Below, some lines carry pictures; leave those pictures out and retype exactly the lines from the one with "Task: Toggle the blue heart favorite icon" through the one with "Given: Sort by the Points column header".

[Data extracted from a collection]
===
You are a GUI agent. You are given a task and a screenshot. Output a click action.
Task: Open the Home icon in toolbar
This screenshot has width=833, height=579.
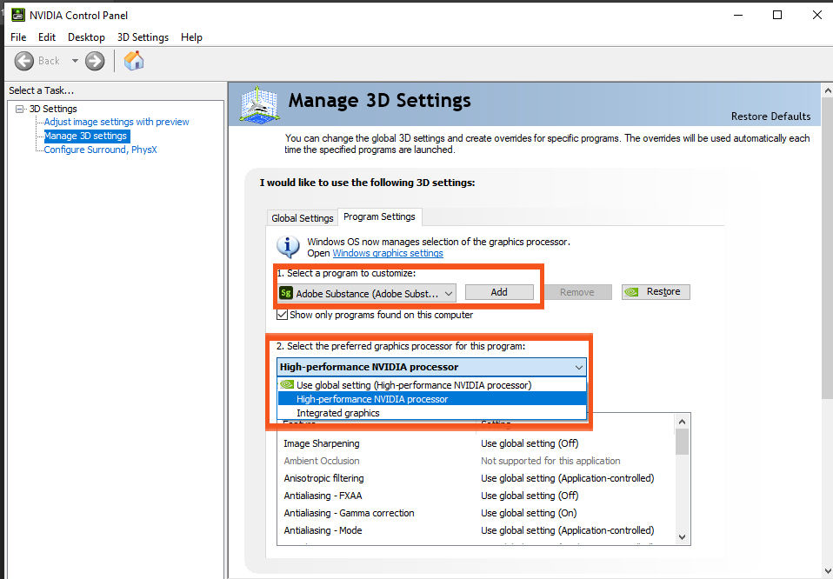(134, 61)
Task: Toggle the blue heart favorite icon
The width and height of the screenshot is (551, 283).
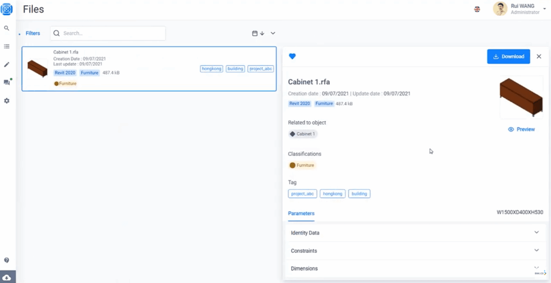Action: [x=292, y=56]
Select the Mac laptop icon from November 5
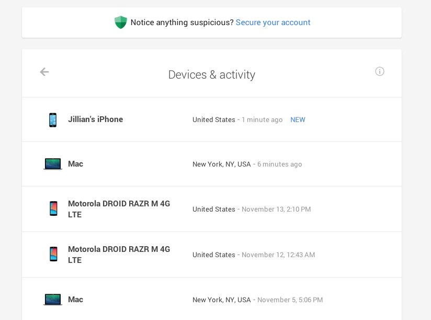Image resolution: width=431 pixels, height=320 pixels. tap(52, 300)
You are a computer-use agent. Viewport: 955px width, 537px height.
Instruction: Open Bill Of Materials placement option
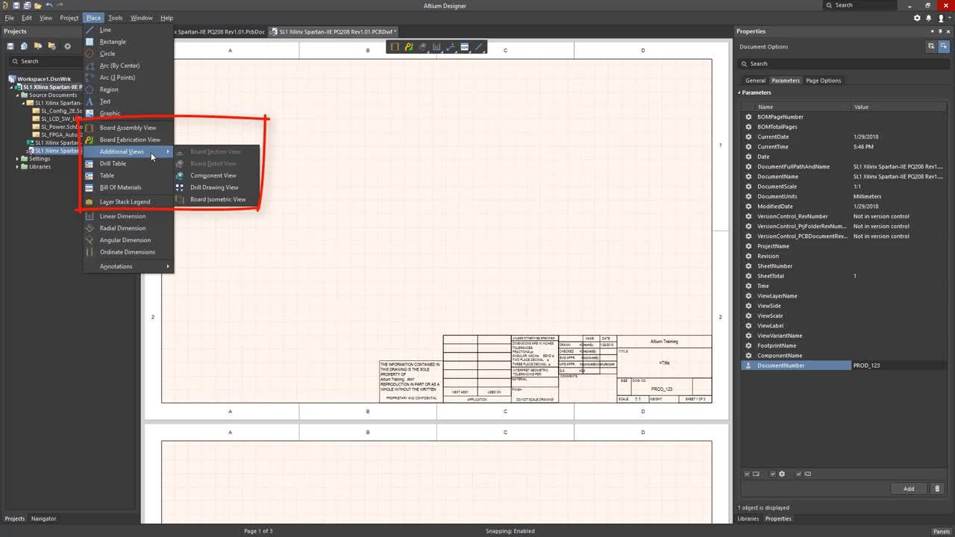coord(120,187)
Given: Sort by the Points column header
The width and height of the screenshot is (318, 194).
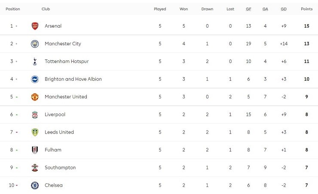Looking at the screenshot, I should pyautogui.click(x=306, y=9).
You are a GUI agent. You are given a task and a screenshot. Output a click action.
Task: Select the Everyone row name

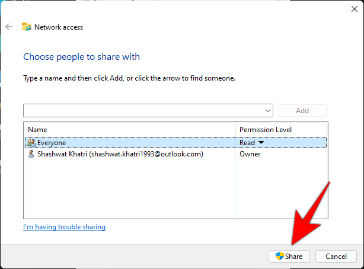tap(52, 143)
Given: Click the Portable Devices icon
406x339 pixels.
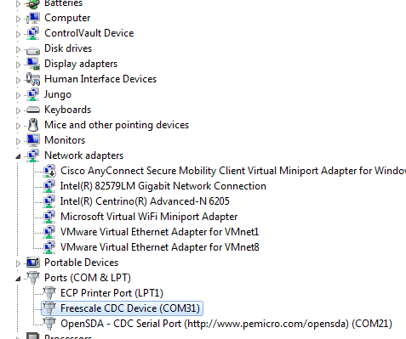Looking at the screenshot, I should [x=33, y=263].
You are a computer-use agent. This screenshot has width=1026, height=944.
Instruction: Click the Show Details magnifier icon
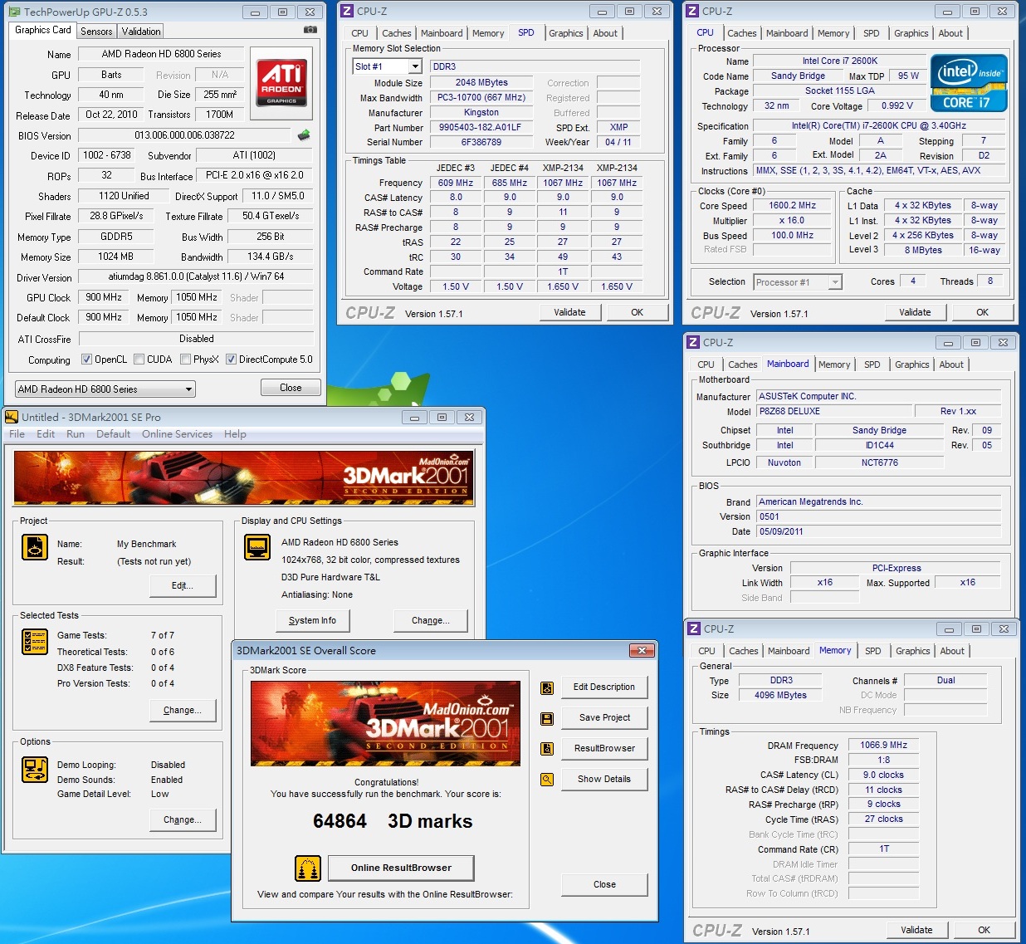point(547,780)
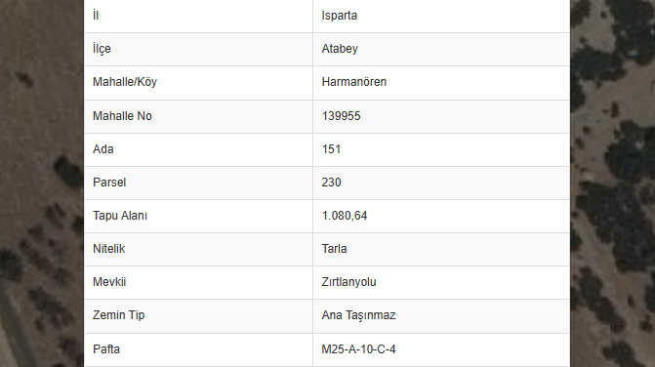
===
* _ANSWER TO THIS PROBLEM_
Task: Toggle the blue heart favorite icon
The width and height of the screenshot is (551, 283).
Action: [x=292, y=56]
Select the Mac laptop icon from November 5
Image resolution: width=431 pixels, height=320 pixels. tap(52, 300)
You are a computer-use agent. Viewport: 955px width, 537px height.
Instruction: Open Bill Of Materials placement option
coord(120,187)
Given: Sort by the Points column header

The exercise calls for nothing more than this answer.